The commemoration began in 1978 as "Women's History Week" in Sonoma County, California, and was championed by Gerda Lerner and the National Women's History Alliance to be recognized as a national week (1980) and then month (1987) in the United States, spreading internationally after that.
Here at Carbon Creed, we celebrate the achievements and contributions of women every month. Nearly every issue features an article, book review or quote highlighting the role and leadership of women on carbon and climate.

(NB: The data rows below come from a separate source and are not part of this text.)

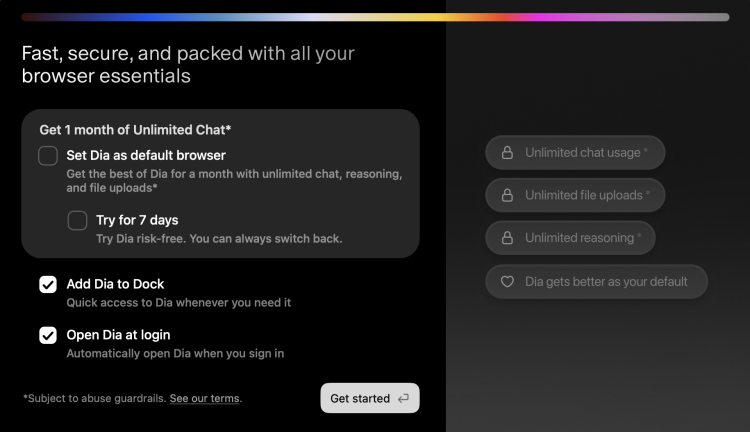The height and width of the screenshot is (432, 750).
Task: Select the Unlimited chat usage pill text
Action: pyautogui.click(x=585, y=153)
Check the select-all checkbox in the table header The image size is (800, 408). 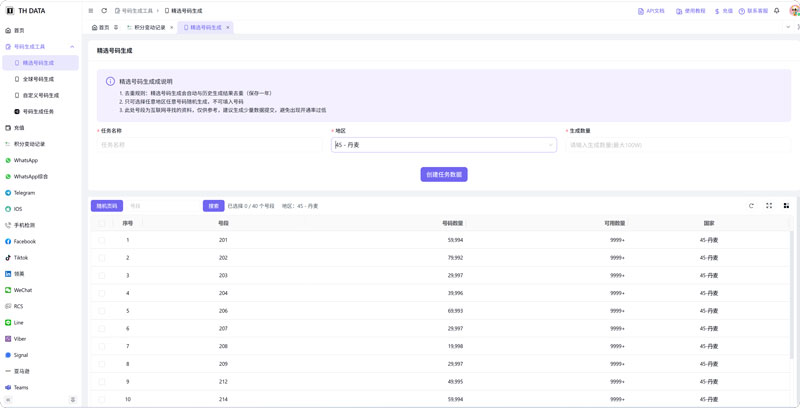[x=102, y=223]
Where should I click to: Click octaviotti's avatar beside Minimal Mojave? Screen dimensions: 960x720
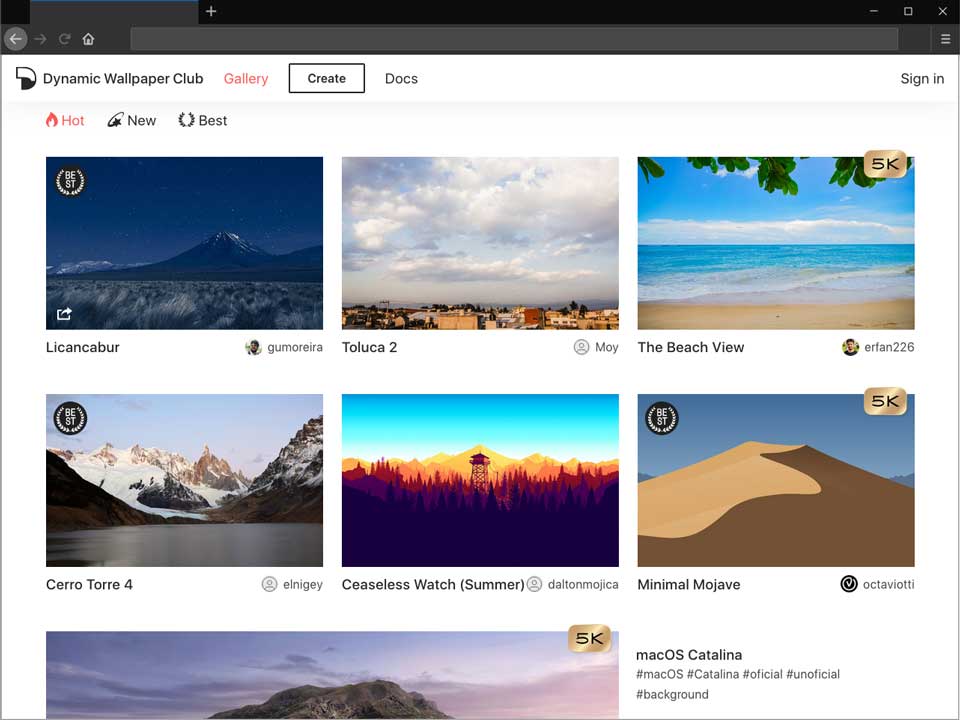pos(848,584)
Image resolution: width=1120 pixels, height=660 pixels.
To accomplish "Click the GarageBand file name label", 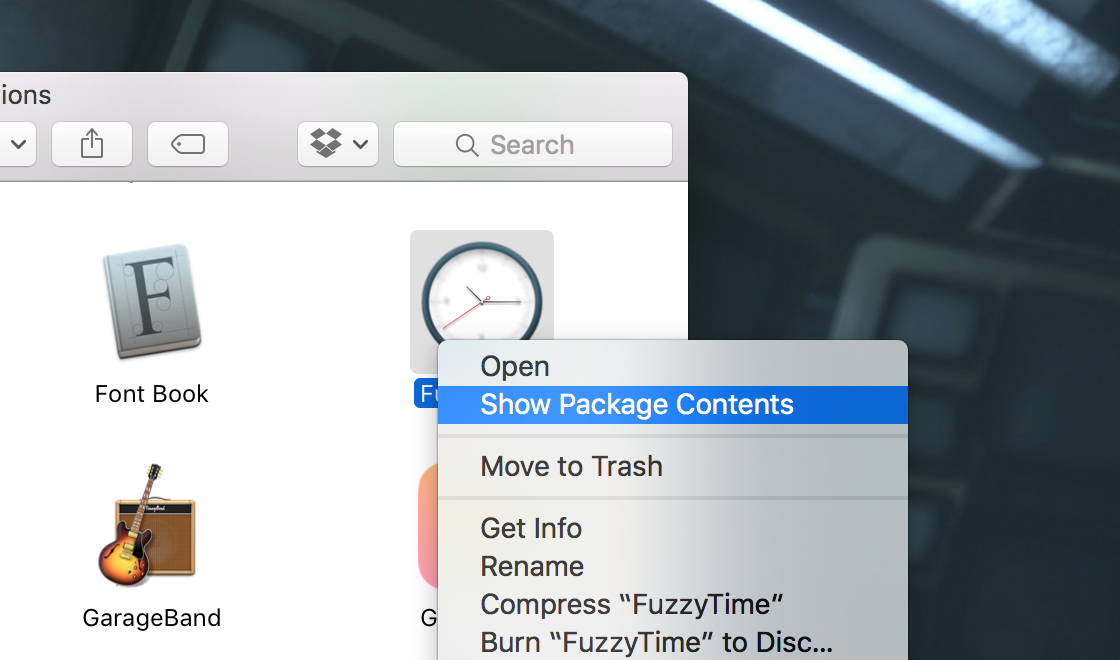I will tap(152, 618).
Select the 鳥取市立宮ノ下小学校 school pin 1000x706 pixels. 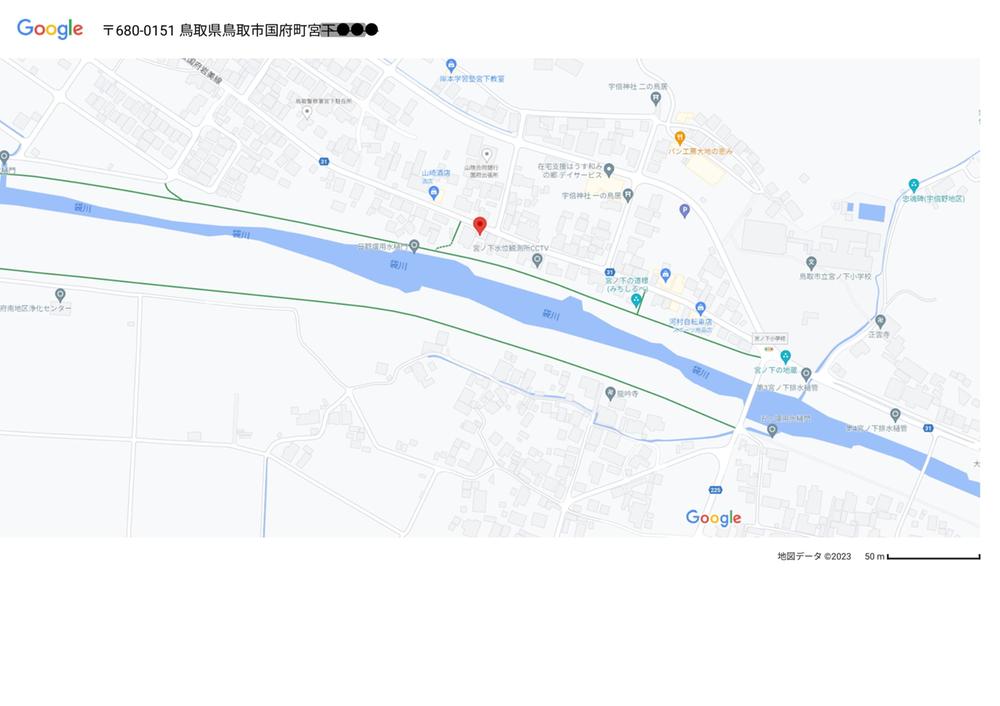pyautogui.click(x=811, y=263)
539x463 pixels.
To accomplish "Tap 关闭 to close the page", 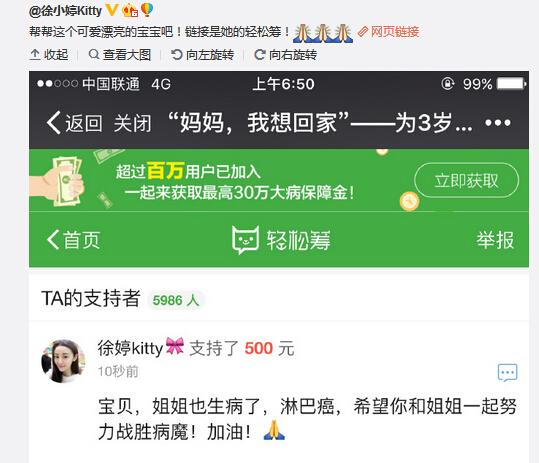I will pos(132,123).

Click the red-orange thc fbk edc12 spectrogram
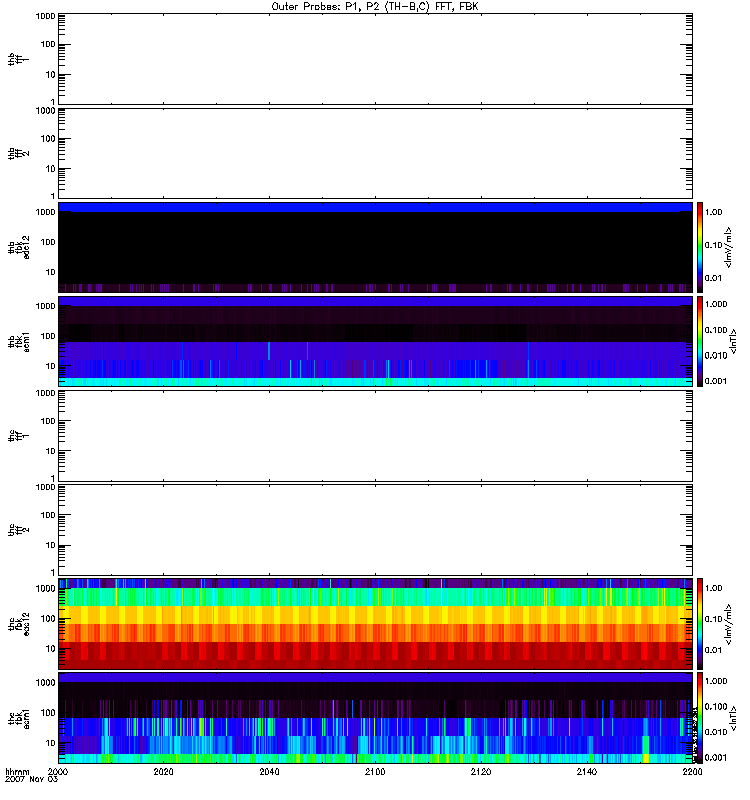coord(375,624)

Below is a sampling of our efforts to recognize the voices of women throughout the year:
Losing the notorious RBG (Justice Ruth Bader Ginsburg)
The new face of climate justice (V.P. Kamala Harris)
Denmark lays down the law (P.M. Mette Frederiksen)
Women greening big tech (Lisa Jackson, Apple)
Incubating cleantech startups (Emily Reichert, Greentown Labs)
Climate, faith and science (Dr. Katharine Hayhoe)
All we can save (Ayana Elizabeth Johnson & Katharine K. Wilkinson)
Under a white sky (Elizabeth Kolbert)
Each week, we hope to share something new or thoughtful on carbon and climate. Do let us know if you feel inspired or compelled by any of our content.
If you have an opinion on any topic covered in this newsletter, please feel free to send me an email at mcleodwl@carboncreed.com.
Thank you for your patronage and the value of your time.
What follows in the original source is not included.